Required work
1 – Please list every plant the parish gardening reflection names by its specific kind, leaving out general words such as grass, bushes, trees and weeds.
2 – In the parish gardening reflection, what parish did the writer grow up in?

Selected text
"""
I’m not much of a gardener. I have a perhaps superficial interest, but there are

lots of things that I don’t know. In my last parish there was only a very small

strip of grass around the edge of the presbytery, plus a few bushes and trees,

and that suited me fine. I’m glad that in this parish, others have stepped

forward to help me out.


Two Christmases ago I was given an Amaryllis bulb by one of the housebound

parishioners I used to visit. If you don’t know what an Amaryllis is, it’s a plant

that has a bulb, just like a daffodil. The idea was that it comes with its own pot,

already planted, and you take it out of the box and water the bulb in the pot

once a week. After a while it produces a few long leaves, and then you get a

few flowers. If you’re not careful, one day you come back home only to find

the plant has fallen over. Since I was moving parish and trying to cut down on

what I took with me, I left the plant behind, but I harvested some of the seeds

from the flowers.


When I got here I discovered that you should plant the seeds within about three

weeks, and I’d now left them for a good while longer than that. But I used

some of the home-made compost in the garden to fill two large pots and put a

good few seeds in each one. Some of them started to grow. Some have died

since, but the ones that have grown I’ve put into separate pots. And then

something else happened. I also had a few tomato plants start to grow, so

someone must have put a few tomatoes into the compost mix. And then, more

recently, in the pots where the tomato plants are, a month or two later, another

two tomato plants have started to grow (plus another round of weeds).


“This is what the kingdom of God is like. A man throws seed on the land.

Night and day, while he sleeps, when he is awake, the seed is sprouting and

growing; how, he does not know.”


Our parish is a bit like some of my attempts at growing plants. God plants, and

we can be surprised at what grows. And not all the plants grow at the same

rate, or appear at the same time. The Holy Spirit is at work beneath the surface,

and you can’t see what’s going on until the shoots emerge.


A little illustration of this is from the parish where I grew up, St Thomas’ in

Walsall: there was a mother and her son, both grown adults, who became

Catholics, and at one point I spoke to the son and asked him how he became a

Catholic. It turned out that his father was a Catholic, and the parish priest two

or three priests ago used to go to visit him. That was what led to him and his

mother deciding to become Catholics. For the priest at the time, maybe he

didn’t see anything happening. The next priest came and went, and nothing

happened. And then a priest or two later, then they both became Catholics. It

just goes to show that we never know the impact of our ordinary, day-to-day

actions.
"""
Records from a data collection
"""
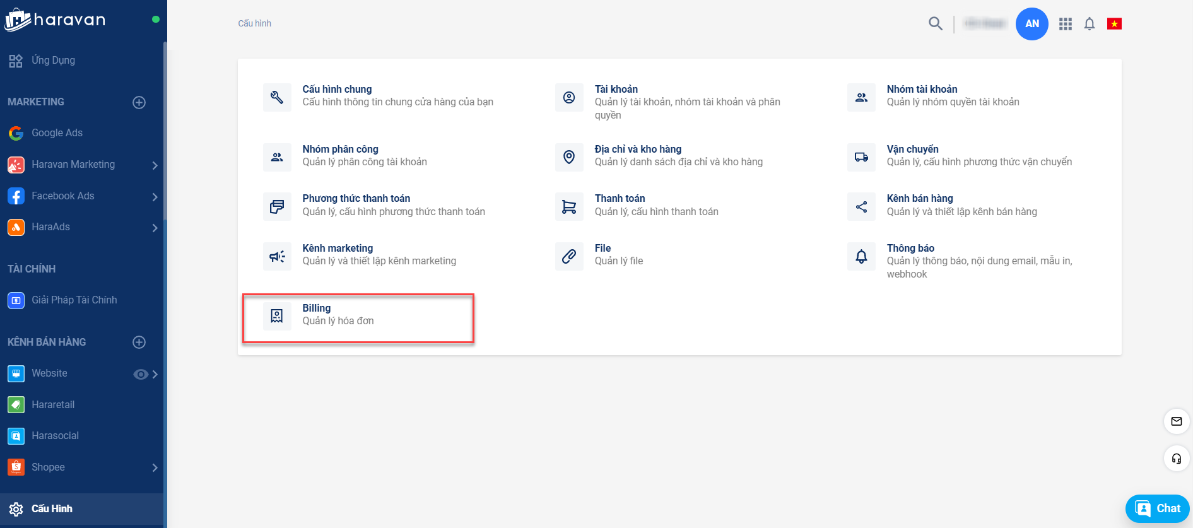Open Cấu hình chung settings
This screenshot has width=1193, height=528.
(337, 90)
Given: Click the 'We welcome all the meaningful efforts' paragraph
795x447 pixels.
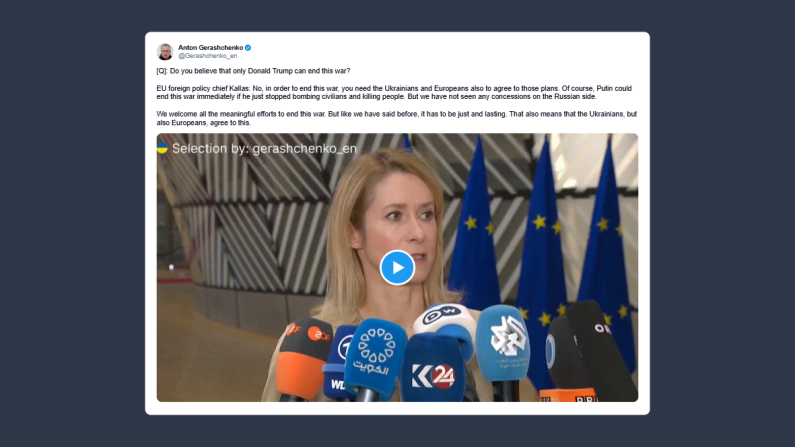Looking at the screenshot, I should tap(396, 118).
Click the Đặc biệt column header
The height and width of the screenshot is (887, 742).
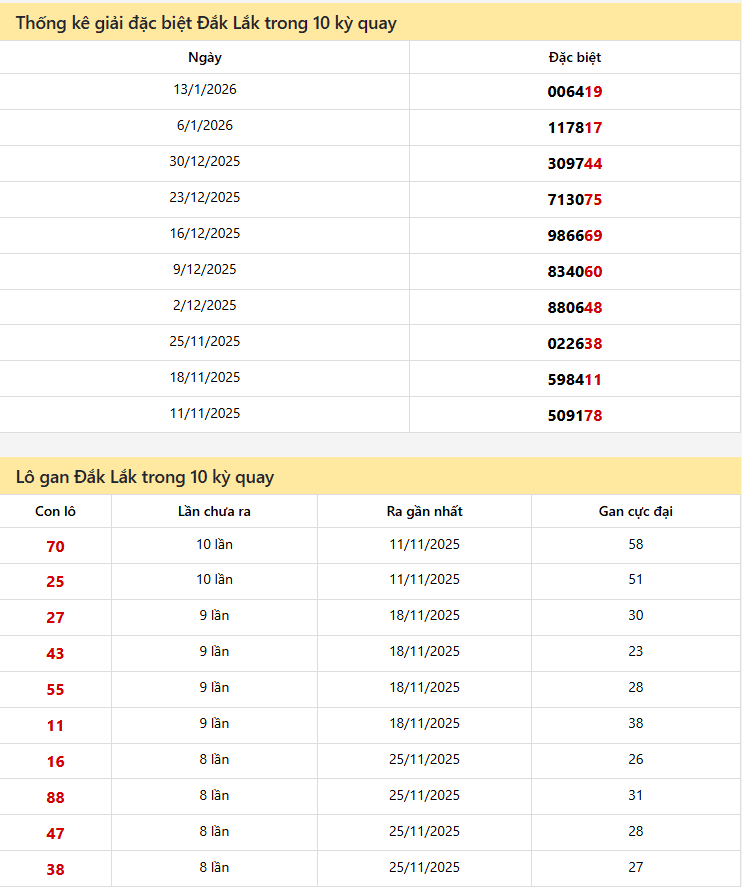[574, 57]
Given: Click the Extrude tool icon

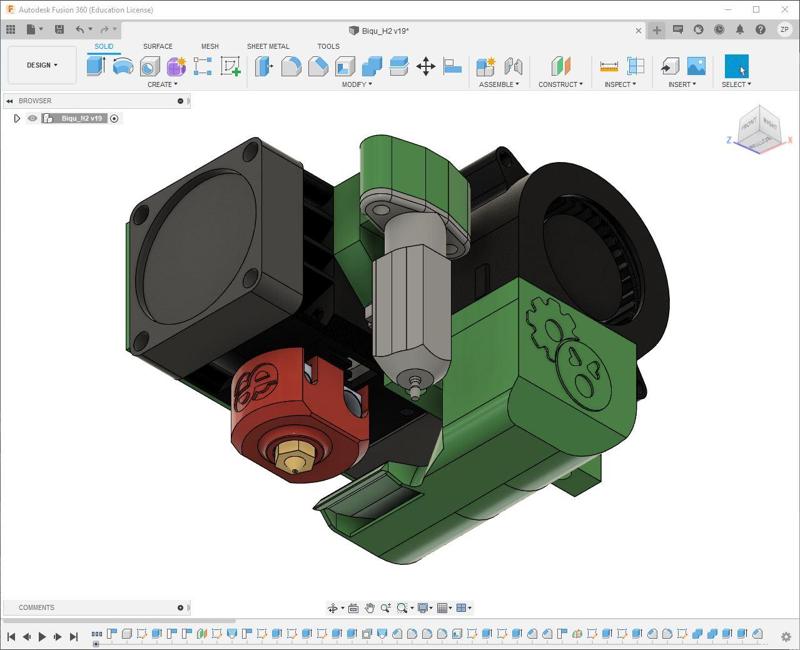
"""
Full solutions
1 – Amaryllis, daffodil, tomato

2 – St Thomas' in Walsall